DATA ROWS:

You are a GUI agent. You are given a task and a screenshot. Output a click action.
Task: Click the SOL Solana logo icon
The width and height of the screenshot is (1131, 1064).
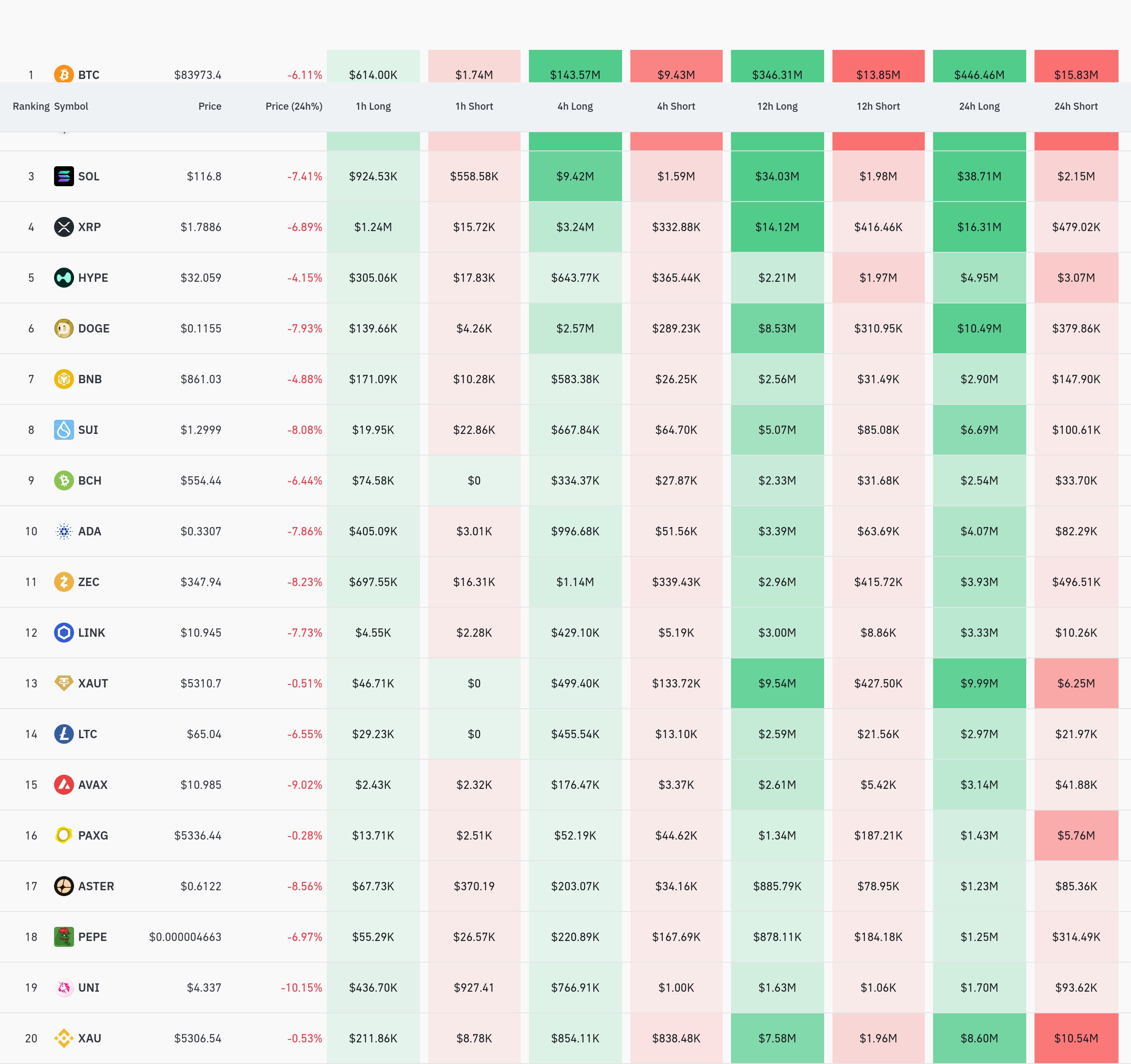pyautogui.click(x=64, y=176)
==
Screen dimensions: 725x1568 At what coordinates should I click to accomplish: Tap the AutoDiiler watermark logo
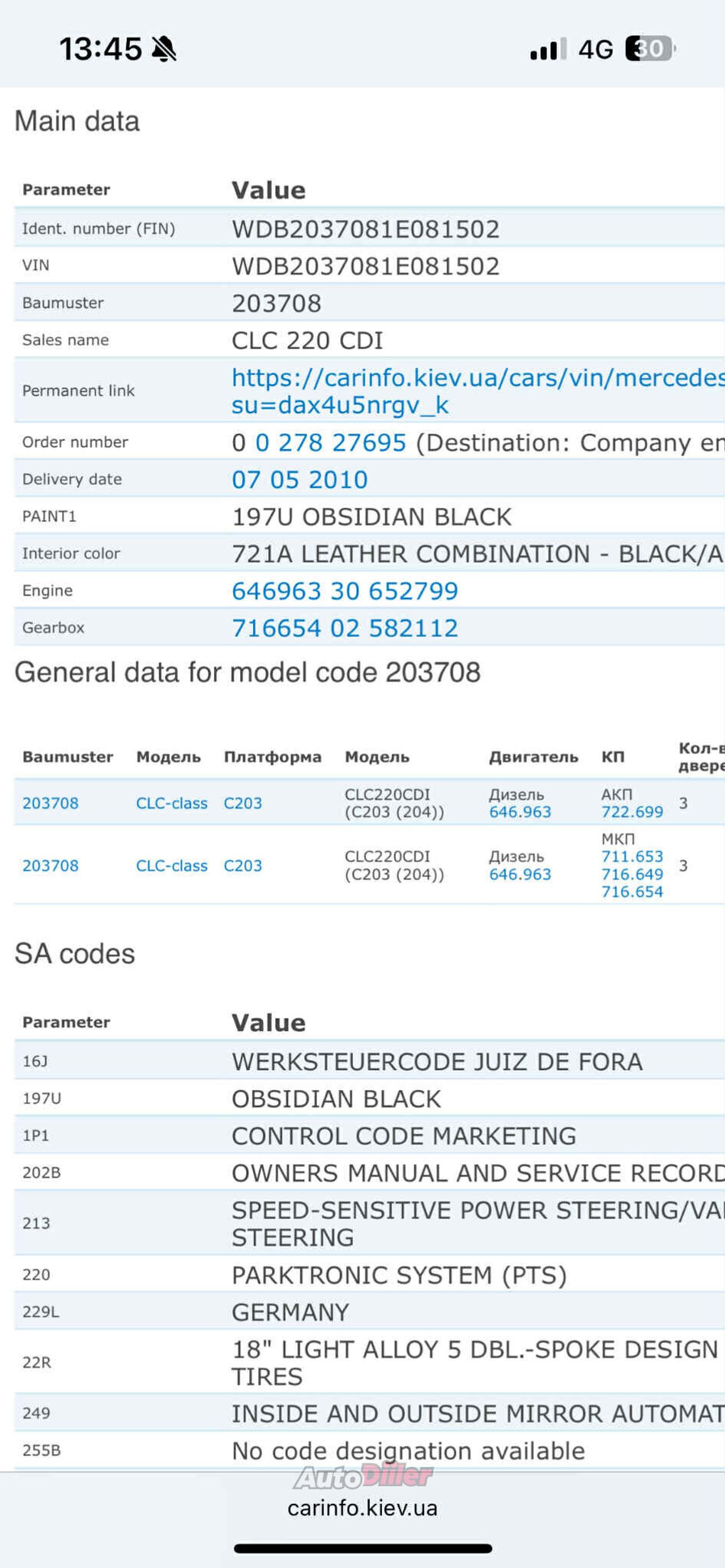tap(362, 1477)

REQUEST: Please rewrite the material from the line with "Screen dimensions: 725x1568" up to and including the line with "tap(362, 1477)", replacing "watermark logo" with "watermark emblem" and changing nothing else. Give only those lines, leaving out the pictures.

FINAL RESULT:
Screen dimensions: 725x1568 At what coordinates should I click to accomplish: Tap the AutoDiiler watermark emblem
tap(362, 1477)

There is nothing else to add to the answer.